A Simple Moment of Weakness
Reconnecting with History—Special Installment
“The President’s job—and if someone sufficiently vain and stupid enough is picked he won’t realize this—is not to wield power, but to draw attention away from it.” —Douglas Adams, The Hitchhiker’s Guide to the Galaxy
My phone buzzed early in the evening. A message from one of my paid subscribers telling me about an impending press conference by one of my least favorite subspecies of humanity: a politician. She requested that I watch the conference and give my take on the potential historical significance of the event and/or share some history that might inform her understanding of the event.
This is not my idea of a “good time.” I would literally rather explain the evolution of torture techniques during the Spanish Inquisition—that, at least, would have a flavor of the lurid to leaven the horror on display.
Nevertheless, I allowed myself to be convinced. I need to keep my paid supporters happy (and yes, if you’re a paid supporter, I will pay attention to your requests for topics—I may not always fulfill them the next day, but they will go into the hopper. I’m an honest intellectual whore: I know how to sing for my supper). Besides, the event in question turned out to be a lot more important than I was hoping it would be. So here we go.
During his years as Vice President, Joe Biden appropriated a bunch of classified documents, some of which wound up in file boxes in his garage. On the face of it, this seems an even more egregious a violation of the official documents handling laws than did former Secretary of State Hillary Clinton’s email server (a matter on which the DOJ declined prosecution) and former President Donald Trump’s stockpiling of maybe-declassified-then-reclassified-but-maybe-not documents in his part-time residence at Mar-A-Lago resort in Florida (for which he is currently being prosecuted).
The special prosecutor’s report on the Biden matter dropped today. You can read it here. You can read a Twitter thread digesting it here (warning: partisan account).
Tucked among the pages were an implied justification for declining to prosecute (the administration cooperated with the investigation, and without obstruction charges in the mix the rest becomes harder to prosecute) and a startling explicit justification: President Biden, the most powerful man on the planet, is incompetent to stand trial.

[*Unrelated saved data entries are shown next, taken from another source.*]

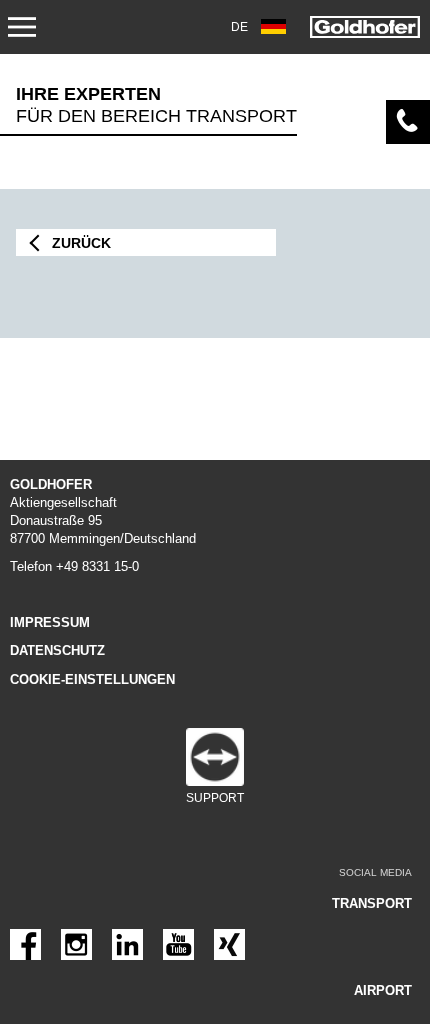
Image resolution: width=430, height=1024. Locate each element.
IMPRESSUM (50, 622)
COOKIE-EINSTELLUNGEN (92, 679)
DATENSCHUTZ (57, 650)
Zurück (81, 243)
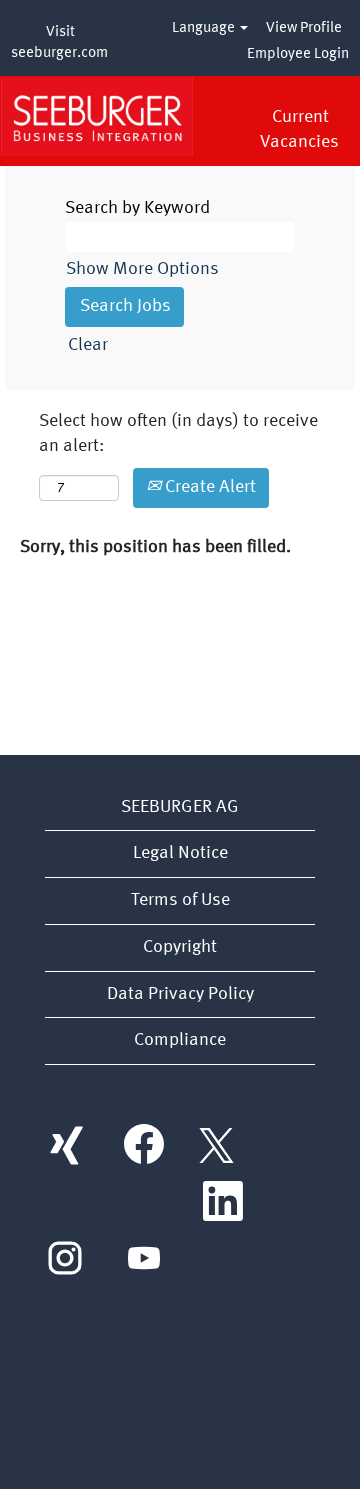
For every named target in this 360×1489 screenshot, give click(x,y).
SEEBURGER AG (180, 807)
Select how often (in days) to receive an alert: (178, 434)
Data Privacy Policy (180, 994)
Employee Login (298, 54)
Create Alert (208, 487)
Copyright (180, 947)
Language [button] (205, 28)
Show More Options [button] (142, 269)
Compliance (180, 1040)
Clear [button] (88, 345)
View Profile (304, 28)
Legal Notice (180, 853)
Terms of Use (180, 900)
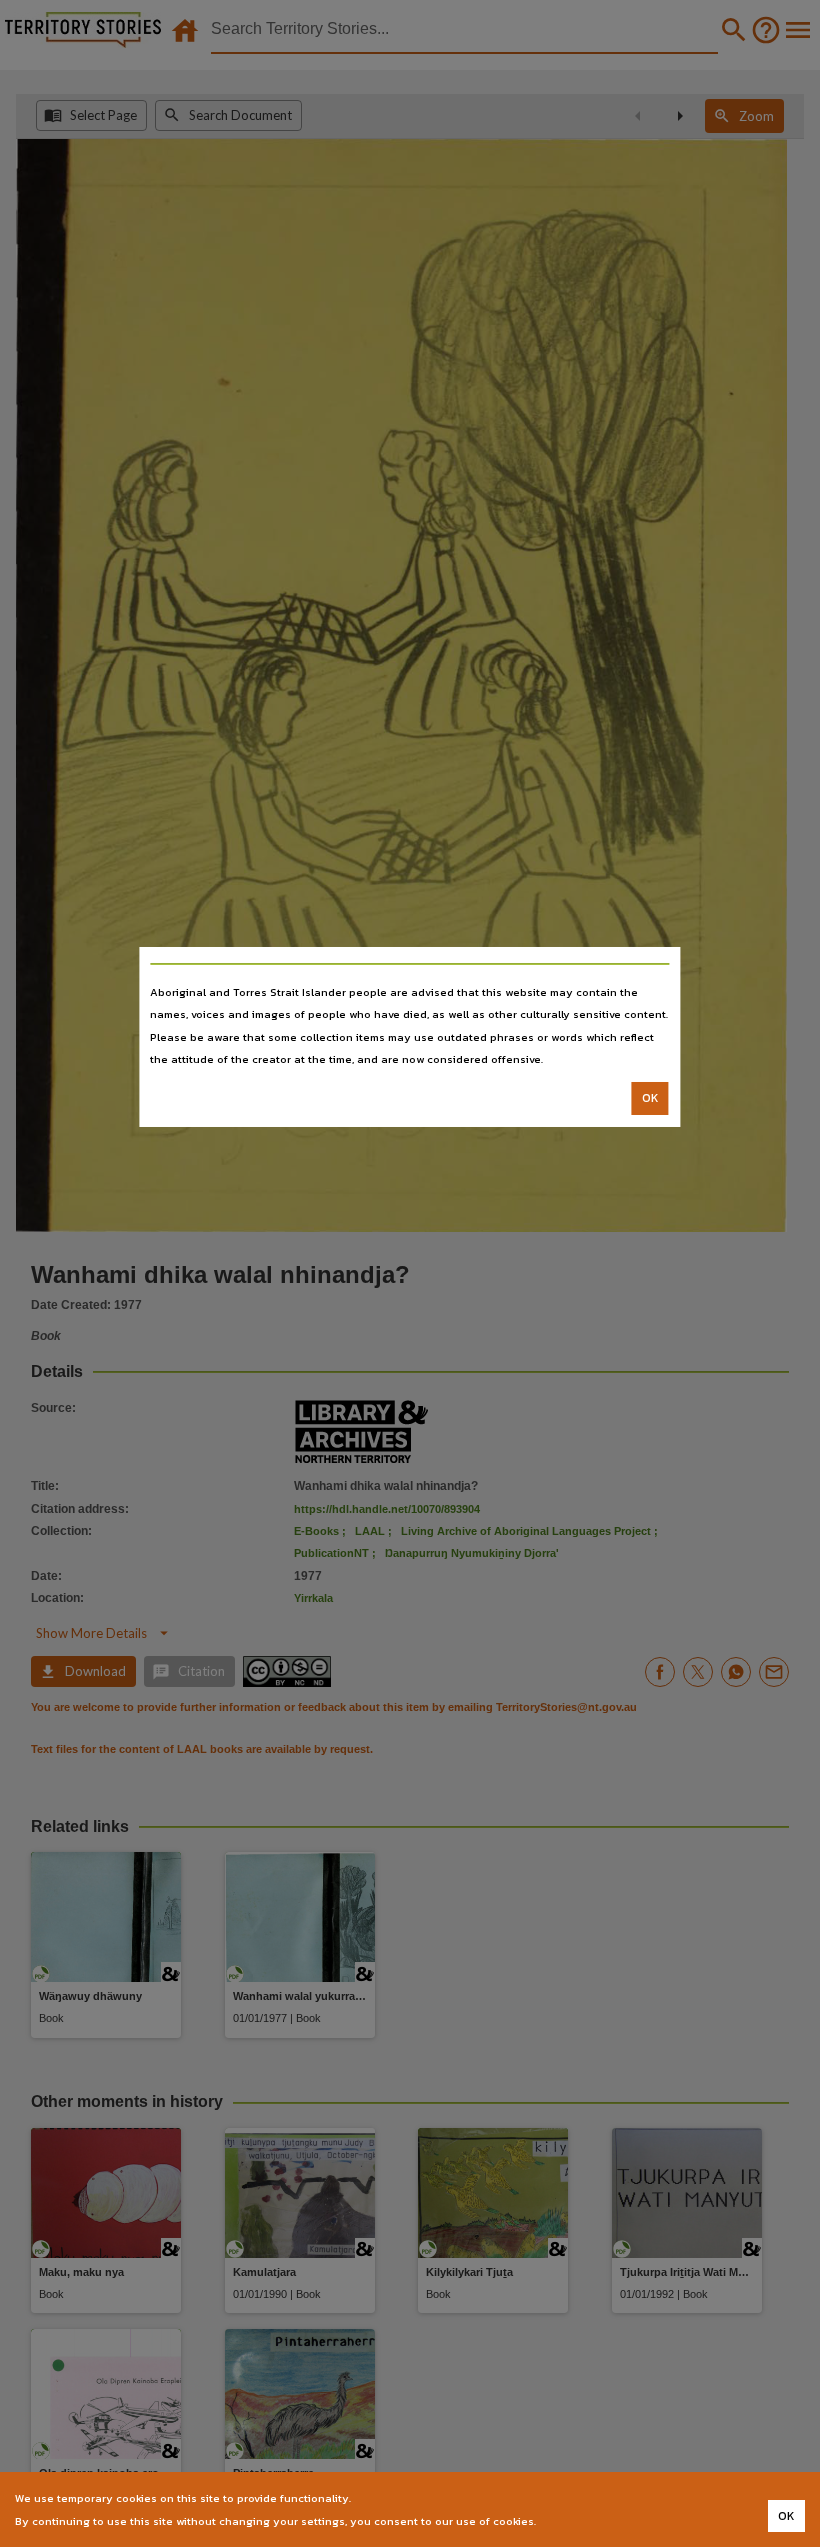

Biden held a press conference in response:
It did not go well.
You can watch it for yourself here:
Even as Biden declared himself competent and his memory sound, he forgot the name of the church from which his son’s memorial rosary was procured, he mixed up the President of Egypt with the President of Mexico, he inadvertently (if subtly) changed American foreign policy with regards to the current war between Israel and Hamas, he seemed unsure for a fleeting moment whether his dead son was, in fact, dead [3m11s], and he claimed responsibility for the crimes of which the special prosecutor had just declined prosecution (even while denying they took place and dissembling about their nature).
In my lifetime so far, I have seen seven Presidents. If I were to evaluate them by competence (Note: This is NOT a comment on the policies or politics of any of these men), I’d characterize them thusly:
Two of them were pretty-okay (Reagan and Bush 1), one was not politically astute (Carter), and then there was the parade of the most incompetent, self-involved, and corrupt dip shits ever to occupy the Oval Office, each one worse than the last (Clinton, Bush 2, Obama, and Trump—the first two of these were, at least, capable of holding productive conversations with other people in government, despite their inability to be consistently interested in the actual prosecution of their own avowed policy agendas).
Even if he hadn’t done so before, Biden revealed in this press conference that he is, hands down, the least-fit occupant of the Oval Office in the history of the Republic (which, in light of his four immediate predecessors, is a hell of an accomplishment).
In a “normal” world—which is to say, the artificial world my generation was taught about in our high school history classes, which is far from normal—Joe Biden would be removed from office tomorrow, on 25th Amendment grounds, by his own party. The party itself would not lose power, as they still control congress and would still control the White House, and they would head into the November Election from a position of moral strength: “We care so much about the country that we will remove this good man who isn’t up to the job anymore.”
Failing that, he would be impeached by his own party.
And, failing that, he would be locked out of a brokered Democratic Convention and not allowed to run for a second term.
But that “normal world” is long gone.